Making a great deal of money likewise suggests the group has the deluxe to branch off to do things they are much more curious about going after. I call this an innovation spillover.
When you have a huge amount of geniuses and adequate sources, they are able to dilate some unassociated modern technologies based on comparable core abilities.
It’s occurred sometimes in background. For example, [hedge fund] DE Shaw’s creator developed a huge scientific study centre to make use of self-developed super computers for chemistry. It has nothing to do with quants trading yet using similar core skills.
ZW: Much like DeepSeek, your group is all from a Chinese education and learning background. Just how do you contrast the young talents in China and the US?
FJ: There’s really little gap these days. We are competing on generally the very same level. And China has a bigger swimming pool of such talents many thanks to our education and learning system with a stronger focus on scientific research and innovation. We are especially strong in design capacity and formula technology.

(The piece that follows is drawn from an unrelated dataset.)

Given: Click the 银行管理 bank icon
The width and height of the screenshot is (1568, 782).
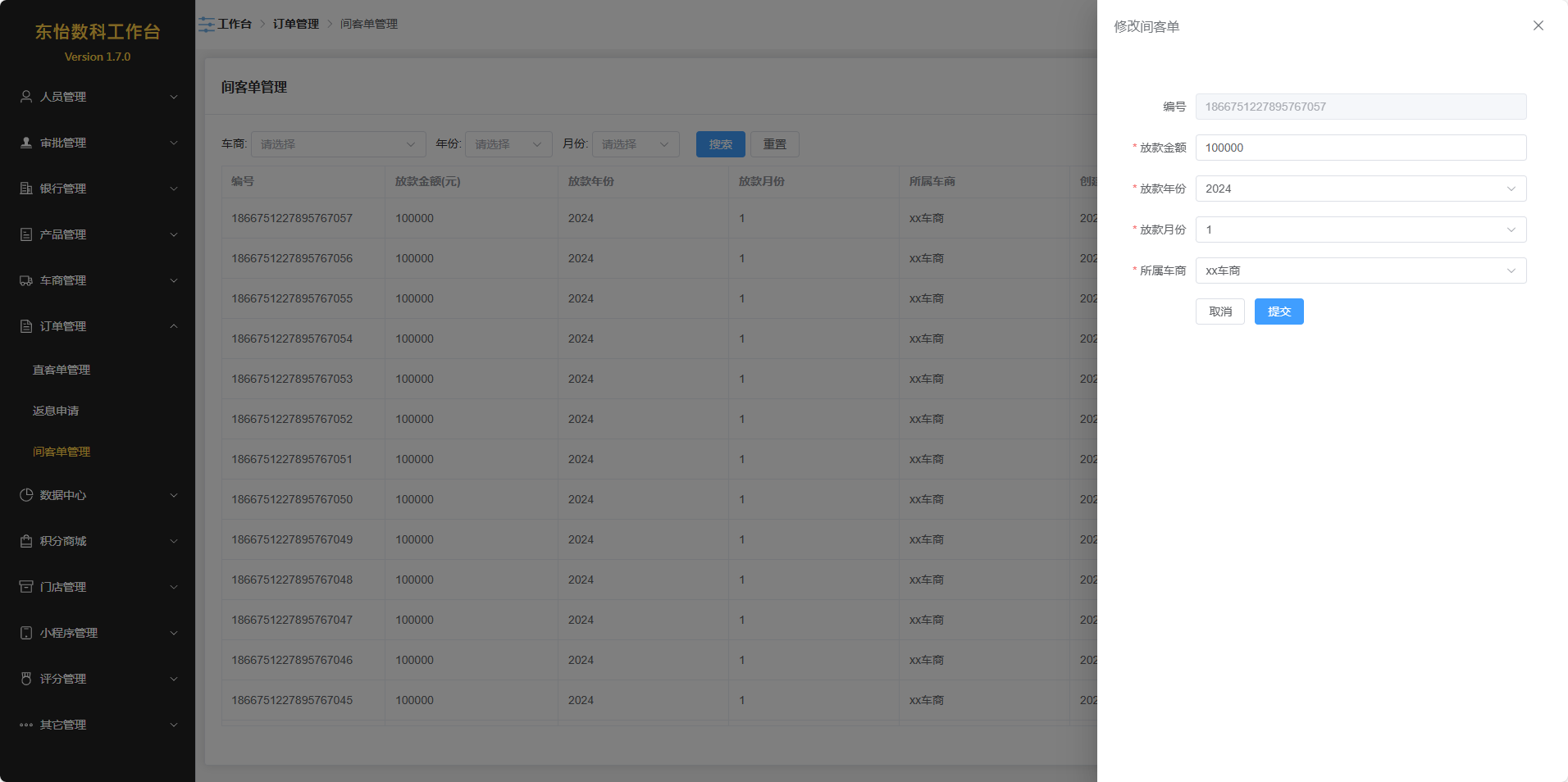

In the previous decade, smart youngsters from all over in the world can easily connect with, learn from and work together with each other on open resource AI platforms. This has given our generation of Chinese coders a wonderful opportunity to catch up with the globe’s leading technology around.

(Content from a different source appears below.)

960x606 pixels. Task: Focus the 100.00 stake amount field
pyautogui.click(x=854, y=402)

The various other feature of this young generation of skills in China is, unlike their moms and dads, they matured in mostly middle course households where they didn’t have to do things they didn’t like in order to make a living.

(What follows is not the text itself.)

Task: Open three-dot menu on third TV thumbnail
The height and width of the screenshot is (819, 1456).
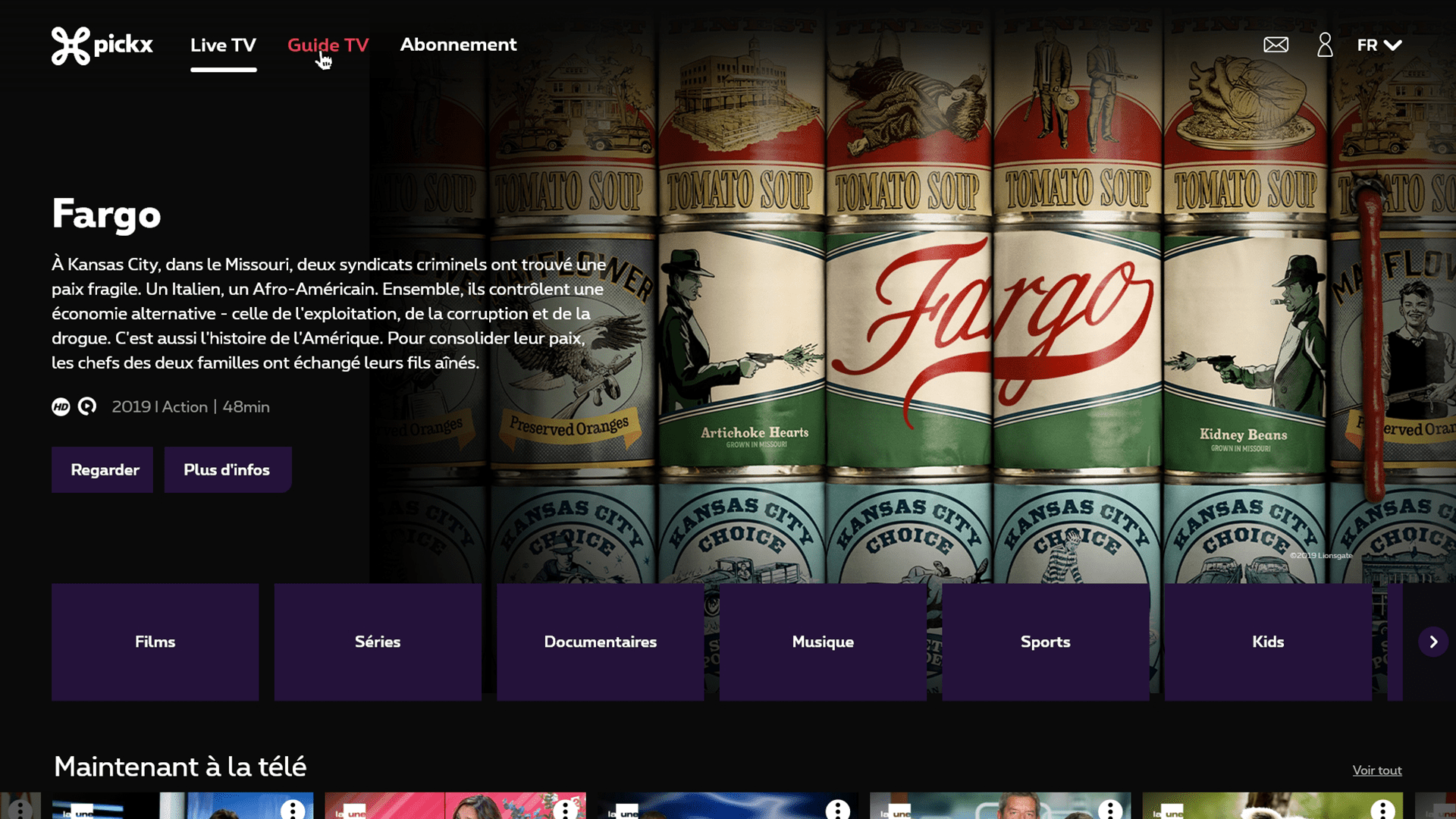Action: pos(837,809)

A lot of our team remain in their twenties. I’m 37 and the oldest without a doubt. Their top concern is to enjoy. So as opposed to mosting likely to huge technology firms where they will probably have to deal with politics somehow, they would a lot rather involve a smaller sized research-oriented team like ours, where they work with in a similar way wise associates and a supervisor who speaks their language.
Having actually matured in rich atmosphere also suggests this generation of Chinese young talents are more radical than their parents. You see even more going into study as opposed to financing for fast cash. We really want to do something to alter the world.
ZW: What’s an everyday job routine like for your group?
FJ: It’s generally like a research study institute. No dress code– shorts and sandals are the most common. We get here prior to markets open, begin shows and discuss our collaborate, and examine the performance prior to the market closes. Run a couple of even more experiments, check out and discuss some papers, and go home. The distinction in between us and a research institute is we have much better resources. We build our own computing power. The more compute you have, the faster you get the outcomes and the extra reliable you are. It’s extremely crucial.
ZW: What’s the ultimate goal for you and your team?
FJ: In the midterm we intend to construct a world leading AI-native quants fund from China. We generally trade in the Chinese markets currently and we are looking to expand into the crucial abroad markets. When individuals discuss quants funds they all think of the Wall surface Street leading firms, few understood about the Chinese funds. While the very first generation of Chinese quants funds used the technique gained from Wall Street, we can separate better by being AI-native early enough. We have an opportunity to compete with the international leaders.
In the future we wish to develop a computing business. There are lots of potential locations we are thrilled around, where we might overflow our technology. LLM isn’t necessarily the best use AI.
This transcript has actually been edited for brevity and clarity.